Investing gradually smoothes out this entry point: it becomes (with the exception of a few elements) the average price observed during the progressive investment phase. In other words, by investing the same amount, on a regular basis, in the same financial assets, one reinforces the investment in a bear market and reduces it in a bull market.

From a retirement preparation perspective, for example, programmed investment can be very useful. Because it allows to reach a good profitability while reducing the risk. It is thus a good technique for building up capital over the long term. For this reason, we consider this approach to be all the more useful for young investors who may not have a large initial sum to invest but a strong willingness to save.

But in concrete terms, how to proceed? At Birdee, we recommend that our clients set up a system of recurring transfers with their bank using the standing order principle. Once this scheduled payment has been established, they no longer need to worry about it. They invest in several installments and save regularly without even thinking about it.

And our investor clients do not seem impervious to these recommendations. In fact, more and more of them are opting for regular investments. Everyone adapts the frequency and amount of investment according to his own rule: some will put 50, 100 euros each week, others 500, 1000 euros each month.  Some clients prefer to invest larger amounts at regular intervals without imposing a real fixed recurrence. And this pays off.

As proof, clients who have opted for a progressive investment seem satisfied with their performance and are generally loyal customers. In fact, some of them have been with us since the launch of our offer in 2017. This trust is very important to us. As we mentioned in a previous article, lowering the barrier to entry is a bias, but it pays off when our customer base grows gradually and customers opt for progressive investment. For them, the financial effort is less important than a higher one-time investment. For our part, our remuneration retains growth prospects in view of the evolution of our assets under management.

Some financial press articles consider our argument to be erroneous and claim, on the contrary, that investing progressively over the entire duration of the investment, whether in the long or short term, does not represent any interest, either in terms of performance or in terms of risk management. However, their analysis does not generally consider a managed and diversified management as we recommend.

Finally, to summarize the problem in a simple risk/return equation would be to forget the emotional nature of the investment.

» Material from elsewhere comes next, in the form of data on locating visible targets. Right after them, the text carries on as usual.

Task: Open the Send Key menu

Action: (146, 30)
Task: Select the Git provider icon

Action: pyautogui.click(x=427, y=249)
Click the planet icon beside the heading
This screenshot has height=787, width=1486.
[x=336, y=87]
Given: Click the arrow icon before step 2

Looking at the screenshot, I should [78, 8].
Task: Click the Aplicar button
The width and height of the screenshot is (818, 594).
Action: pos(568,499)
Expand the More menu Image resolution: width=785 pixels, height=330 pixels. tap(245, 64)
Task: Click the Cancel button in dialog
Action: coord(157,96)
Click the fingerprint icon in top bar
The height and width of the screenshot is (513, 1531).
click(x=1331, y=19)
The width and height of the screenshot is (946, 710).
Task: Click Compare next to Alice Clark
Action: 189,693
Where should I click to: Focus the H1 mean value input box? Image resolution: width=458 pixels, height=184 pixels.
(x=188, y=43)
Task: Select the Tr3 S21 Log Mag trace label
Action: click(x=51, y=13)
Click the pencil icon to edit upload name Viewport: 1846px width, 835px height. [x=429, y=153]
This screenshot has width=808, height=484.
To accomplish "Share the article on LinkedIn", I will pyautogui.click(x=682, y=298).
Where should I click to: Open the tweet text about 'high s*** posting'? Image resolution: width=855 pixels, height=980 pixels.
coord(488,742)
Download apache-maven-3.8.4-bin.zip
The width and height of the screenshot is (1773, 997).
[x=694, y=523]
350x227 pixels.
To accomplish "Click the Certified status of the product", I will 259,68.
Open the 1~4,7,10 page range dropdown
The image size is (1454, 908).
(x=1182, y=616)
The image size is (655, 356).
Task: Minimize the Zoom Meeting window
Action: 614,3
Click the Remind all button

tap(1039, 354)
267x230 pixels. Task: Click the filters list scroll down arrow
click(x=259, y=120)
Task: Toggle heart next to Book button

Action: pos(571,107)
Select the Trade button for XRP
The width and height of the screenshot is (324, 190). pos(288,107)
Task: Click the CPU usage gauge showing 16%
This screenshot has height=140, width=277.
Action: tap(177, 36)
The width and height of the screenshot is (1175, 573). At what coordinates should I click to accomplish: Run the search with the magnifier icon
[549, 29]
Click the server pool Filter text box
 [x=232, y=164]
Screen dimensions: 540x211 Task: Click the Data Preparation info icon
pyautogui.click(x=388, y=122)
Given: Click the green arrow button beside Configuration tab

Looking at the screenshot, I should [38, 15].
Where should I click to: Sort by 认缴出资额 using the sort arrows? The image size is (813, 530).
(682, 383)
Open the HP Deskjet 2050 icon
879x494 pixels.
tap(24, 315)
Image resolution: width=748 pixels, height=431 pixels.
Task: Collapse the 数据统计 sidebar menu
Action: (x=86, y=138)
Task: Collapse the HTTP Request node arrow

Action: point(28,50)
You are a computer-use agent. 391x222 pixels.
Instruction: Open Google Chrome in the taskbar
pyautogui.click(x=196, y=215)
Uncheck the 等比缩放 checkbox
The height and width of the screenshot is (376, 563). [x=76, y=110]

The latter is nevertheless very present and we bring it to the forefront in our dealings with clients. There are thus other arguments than those mentioned above in favor of recurring investment.

It is less likely to provoke anxiety: investing all of a sudden places a heavy responsibility on the investor. When is the best time? Today? A month from now?

It is much more in line with the investor’s life choices: we are more often confronted with the problem of monthly savings than with the problem of a substantial financial income arriving by surprise. Smoothing is therefore natural.

In conclusion, progressive investment cushions the effect of sharp falls and stock market crashes, such as the one experienced in the first quarter of 2020. This limits the dispersion of results. Admittedly, it may not achieve the results that an investment could achieve all at once at the best time, i.e. when prices are exceptionally low. But no one can predict the evolution of stock markets in the long term.

Therefore, progressive investment may ultimately ensure that you don’t invest at the worst possible moment. The serenity that results from this is probably priceless for investor-savers.